すっかり忘れていた。俺も、橘さんのご両親にきちんとあいさつをしていない。
今年は5月1日から5連休なので、その中で、両方の親の都合のいい2日間にそれぞれ行くことにした。
順調に話が進んでいて嬉しい。
嬉しくなったので、また指輪を見に行った。今日は買っちゃおうかな。
前とは違う店だったけど、店員の反応はおんなじだ。
一応、下見だと言って、あれこれ見ていると、
「試しにはめて御覧になりませんか?お出ししますよ。」
と言われた。
橘さんが俺の顔を見たので「いいよ」と頷くと、彼女は3つほど選んで出してもらう。
どれもシンプルなデザインの指輪だ。
それだけを見ると物足りないような感じがしたけど、彼女の指にはめると、どれもよく似合う。

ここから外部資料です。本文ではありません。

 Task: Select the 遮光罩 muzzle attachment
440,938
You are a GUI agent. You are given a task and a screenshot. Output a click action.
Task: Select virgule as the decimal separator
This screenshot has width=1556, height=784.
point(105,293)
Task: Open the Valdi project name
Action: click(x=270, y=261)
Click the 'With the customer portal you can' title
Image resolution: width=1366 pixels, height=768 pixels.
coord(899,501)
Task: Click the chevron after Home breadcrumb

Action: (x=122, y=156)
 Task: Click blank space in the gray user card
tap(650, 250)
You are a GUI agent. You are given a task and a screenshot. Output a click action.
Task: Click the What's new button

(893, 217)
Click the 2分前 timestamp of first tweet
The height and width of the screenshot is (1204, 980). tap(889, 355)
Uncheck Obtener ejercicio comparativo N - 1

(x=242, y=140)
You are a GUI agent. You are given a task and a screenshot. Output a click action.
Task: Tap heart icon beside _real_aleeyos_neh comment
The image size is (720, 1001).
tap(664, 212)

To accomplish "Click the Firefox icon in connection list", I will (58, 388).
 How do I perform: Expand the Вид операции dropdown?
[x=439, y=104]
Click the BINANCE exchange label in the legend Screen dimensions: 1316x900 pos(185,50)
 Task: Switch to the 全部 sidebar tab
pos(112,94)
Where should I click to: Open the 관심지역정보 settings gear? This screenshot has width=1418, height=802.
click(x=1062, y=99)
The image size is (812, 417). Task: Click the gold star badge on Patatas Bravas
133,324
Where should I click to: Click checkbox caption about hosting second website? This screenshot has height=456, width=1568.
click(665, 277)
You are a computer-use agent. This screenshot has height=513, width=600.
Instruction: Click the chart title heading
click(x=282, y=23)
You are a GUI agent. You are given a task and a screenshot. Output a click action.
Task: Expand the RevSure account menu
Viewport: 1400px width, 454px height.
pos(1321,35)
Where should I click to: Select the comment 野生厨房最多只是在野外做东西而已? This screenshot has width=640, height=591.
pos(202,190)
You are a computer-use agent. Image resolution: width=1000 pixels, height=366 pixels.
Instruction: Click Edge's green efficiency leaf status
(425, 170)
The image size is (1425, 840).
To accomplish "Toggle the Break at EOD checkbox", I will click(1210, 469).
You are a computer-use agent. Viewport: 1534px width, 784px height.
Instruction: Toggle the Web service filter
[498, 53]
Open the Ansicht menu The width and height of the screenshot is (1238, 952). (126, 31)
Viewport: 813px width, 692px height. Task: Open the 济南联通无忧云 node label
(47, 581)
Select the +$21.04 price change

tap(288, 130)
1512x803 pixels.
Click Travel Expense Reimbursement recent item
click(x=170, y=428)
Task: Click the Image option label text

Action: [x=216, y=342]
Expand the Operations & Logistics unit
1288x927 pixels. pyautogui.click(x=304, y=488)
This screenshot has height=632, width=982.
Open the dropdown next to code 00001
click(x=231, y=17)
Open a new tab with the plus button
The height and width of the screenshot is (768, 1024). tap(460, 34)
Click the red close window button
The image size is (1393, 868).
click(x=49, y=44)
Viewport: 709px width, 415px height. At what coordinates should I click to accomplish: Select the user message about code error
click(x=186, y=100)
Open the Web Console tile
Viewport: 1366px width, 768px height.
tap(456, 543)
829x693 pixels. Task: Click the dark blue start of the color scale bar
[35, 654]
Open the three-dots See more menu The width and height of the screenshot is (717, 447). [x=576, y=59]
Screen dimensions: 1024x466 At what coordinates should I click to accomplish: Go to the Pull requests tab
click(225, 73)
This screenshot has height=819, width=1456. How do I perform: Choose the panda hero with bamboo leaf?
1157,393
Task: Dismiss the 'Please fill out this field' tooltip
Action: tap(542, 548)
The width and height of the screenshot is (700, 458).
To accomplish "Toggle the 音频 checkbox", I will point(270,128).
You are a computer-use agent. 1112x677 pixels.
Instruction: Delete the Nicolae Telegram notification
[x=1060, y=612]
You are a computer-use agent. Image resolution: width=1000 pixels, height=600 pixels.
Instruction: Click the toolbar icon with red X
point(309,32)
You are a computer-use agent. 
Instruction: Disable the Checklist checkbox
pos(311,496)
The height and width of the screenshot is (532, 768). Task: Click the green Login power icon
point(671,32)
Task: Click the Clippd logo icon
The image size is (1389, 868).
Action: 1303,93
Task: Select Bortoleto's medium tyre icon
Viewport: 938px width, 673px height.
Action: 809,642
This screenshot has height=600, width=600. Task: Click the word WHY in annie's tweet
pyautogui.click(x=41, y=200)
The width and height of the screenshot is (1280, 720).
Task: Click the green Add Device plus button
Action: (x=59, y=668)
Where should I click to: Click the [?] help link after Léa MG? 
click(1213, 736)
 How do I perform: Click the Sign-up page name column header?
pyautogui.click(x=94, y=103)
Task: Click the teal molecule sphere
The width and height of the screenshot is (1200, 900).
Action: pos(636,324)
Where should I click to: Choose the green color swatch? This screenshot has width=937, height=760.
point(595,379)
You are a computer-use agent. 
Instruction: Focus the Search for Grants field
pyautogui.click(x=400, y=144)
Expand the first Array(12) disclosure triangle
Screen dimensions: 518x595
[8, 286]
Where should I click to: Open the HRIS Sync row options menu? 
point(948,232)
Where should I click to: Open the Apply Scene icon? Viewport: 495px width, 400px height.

そのあと彼女は、店員と話しながらいろんな大きさのリングをはめている。サイズを測っているのかな?
こういう指輪を買うときは、お持ち帰りじゃないって初めて知った。
サイズを直してもらわなくちゃならないのか。
ふうん。
橘さんの駅の改札口まで送ってさようなら。
でも、前みたいに「また明日」じゃない。
まあ、今日は「また明後日」だけど。
別れ難くて、彼女の手を離すのが一瞬遅れた。
橘さんは、ちょっと驚いた顔をして振り返って戻って来ると、
「ほら。」
と笑って、左手首を俺の目の前に差し出した。
そこには二人で買った腕時計。
異動した日から一緒に使い始めた。
「うん。」
俺も自分の腕時計を見る。
「おやすみなさい!」
彼女が、下を向いていた俺の髪をくしゃくしゃっと乱してから改札口を抜けて行った。
俺は乱れた髪のまま橘さんを見送る。
この腕時計で、二人の時間がつながっている・・・と信じよう。
* −−−− * −−−− * −−−− * −−−− * −−−− *
橘 春香
久しぶり・・・って、たった3日、会わなかっただけなのに。
一緒にいるのがこんなに楽しいなんて忘れてた。